Los Angeles County holds a burial service at a mass grave for the 1,457 unclaimed remains
Andrew Lichtenstein/Corbis Getty

Over 2,000 homeless individuals died in Los Angeles in 2023 — a nearly 300 percent increase from 2014, according to county officials.

The surge in deaths, revealed by a Guardian review of county medical examiner data, demonstrates the impact of the homelessness and drug abuse crisis sweeping through many of the nation’s cities.

Bodies have been found in “tents, encampments, vehicles, parks, alleys, vacant lots, underpasses, bus stops and train stations,” the report found.

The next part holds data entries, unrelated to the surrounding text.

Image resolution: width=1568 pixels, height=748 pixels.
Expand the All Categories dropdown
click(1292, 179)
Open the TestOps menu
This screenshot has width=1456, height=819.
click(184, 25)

Officials with the county medical examiner have recorded a total of 11,573 homeless deaths over the past decade, with the number rising each year. The 2,033 people who died in 2023 is a 291 percent increase from the 519 deaths reported in 2014, and an eight percent increase from 1,883 in 2022.

The Guardian noted that the numbers are an “undercount,” because the medical examiner’s department only reviews deaths considered “violent, sudden or unusual, or where the deceased has not recently seen a doctor.”

The real total number of homeless deaths is likely to be significantly more than what has been recorded, according to the L.A. County Department of Public Health.

A department spokesperson told the outlet that an estimated 20 percent more deaths have been logged in its database due to its further reach, though they have not yet released the most recent data.

In the last 10 years, 6,720 deaths of homeless people (58 percent) were designated as “accidental,” which includes drug overdoses.

“The data shows a dramatic increase in fentanyl-related deaths over time, with 30 cases listing the powerful opioid as the cause of death in 2018; 255 in 2020; and 633 in 2022,” the Guardian reported.

“For 2023, the medical examiner has logged 575 fentanyl deaths so far, but it typically takes three months for drug-related deaths to have their causes finalized, and hundreds of deaths are still under investigation.”

L.A. County’s homelessness crisis is exacerbated not only by the fentanyl epidemic, but also by the fact that the majority of its unhoused population are living outside. 

Out of the over 75,000 homeless people in the county, 73 percent are living in tents, cars, and makeshift structures. To compare, just five percent of New York City’s homeless population lives outside, with most staying in shelters.